The Bw-tree team first demonstrated its work in March 2011 during TechFest 2011, Microsoft Research’s annual showcase of cutting-edge projects. The Bw-tree performance results were dazzling enough to catch the interest of the SQL Server product group.

“When they learned about our performance numbers, that was when the Hekaton folks started paying serious attention to us,” researcher Justin Levandoski says. “We ran side-by-side tests of the Bw-tree against another latch-free technology they were using, which was based on ‘skiplists.’ The Bw-tree was faster by several factors. Shortly after that, we began engaging with the Hekaton team, mainly Diaconu and Zwilling.”

“A skiplist is often the first choice for implementing an ordered index, either latch-free or latch-based, because it is perceived to be more lightweight than a full B-tree implementation”, says Sudipta Sengupta, senior researcher in the Communication and Storage Systems Group. “An important contribution of our work is in dispelling this myth and establishing that latch-free B-trees can perform way better than latch-free skiplists. The Bw-tree also performs significantly better than a well-known latch-based B-tree implementation—BerkeleyDB—that is widely regarded in the community for its good performance.”
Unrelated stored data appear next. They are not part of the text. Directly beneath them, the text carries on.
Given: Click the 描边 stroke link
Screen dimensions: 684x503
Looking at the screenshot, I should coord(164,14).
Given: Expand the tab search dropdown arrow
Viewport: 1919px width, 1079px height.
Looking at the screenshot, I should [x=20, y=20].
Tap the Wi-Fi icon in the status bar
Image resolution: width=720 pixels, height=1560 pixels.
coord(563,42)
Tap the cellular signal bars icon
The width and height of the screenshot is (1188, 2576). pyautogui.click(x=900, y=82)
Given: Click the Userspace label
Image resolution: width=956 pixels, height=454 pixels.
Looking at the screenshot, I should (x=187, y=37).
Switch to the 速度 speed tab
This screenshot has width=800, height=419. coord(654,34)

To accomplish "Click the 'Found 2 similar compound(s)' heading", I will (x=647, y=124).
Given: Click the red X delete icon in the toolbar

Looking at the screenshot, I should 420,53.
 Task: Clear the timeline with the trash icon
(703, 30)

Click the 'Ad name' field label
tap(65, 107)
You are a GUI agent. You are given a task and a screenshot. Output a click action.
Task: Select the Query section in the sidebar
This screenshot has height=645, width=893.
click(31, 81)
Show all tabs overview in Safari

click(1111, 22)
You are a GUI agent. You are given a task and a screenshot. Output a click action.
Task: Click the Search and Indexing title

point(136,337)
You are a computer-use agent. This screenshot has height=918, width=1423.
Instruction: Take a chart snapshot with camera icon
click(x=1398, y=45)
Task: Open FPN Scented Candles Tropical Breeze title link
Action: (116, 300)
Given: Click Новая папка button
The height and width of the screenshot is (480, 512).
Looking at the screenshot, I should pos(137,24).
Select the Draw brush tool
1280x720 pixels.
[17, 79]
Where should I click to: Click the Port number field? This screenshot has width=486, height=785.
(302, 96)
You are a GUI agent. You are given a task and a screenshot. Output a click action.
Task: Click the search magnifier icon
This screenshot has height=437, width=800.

Zwilling supplied the Bw-tree team with a workload scenario exhibiting the “last-page latch” problem, in which all threads continually attempt to update a single page of a B-tree index—the “last page.” This high contention scenario causes severe performance degradation when using latch-based approaches. On this workload, the Bw-tree performed better by a factor of 24 over another, well-engineered latch-based implementation. The Hekaton team decided to go with the Bw-tree.

The Bw-Tree: A B-tree for New Hardware Platforms by Levandoski, Lomet, and Sengupta will be one of the papers presented in April during the 29th IEEE International Conference on Data Engineering.

A Close Partnership

After four years working closely with the SQL Server product group, Larson values highly the collaboration experience, as well as its outcome.

“The Hekaton team within the SQL Server product group is the most talented and ambitious product team I’ve ever worked with,” Larson says. “The key developers have deep technical knowledge and strong technical views, which sometimes lead to rather heated but always valuable discussions.”

The collaboration continues. Hekaton entered its next phase during PASS Summit 2012: private previews with a small set of customers. This group will help build, test, and validate the capabilities of the solution—as well as validate the decision to incorporate Hekaton technology into the core of SQL Server, so that it accelerates performance with complete transparency.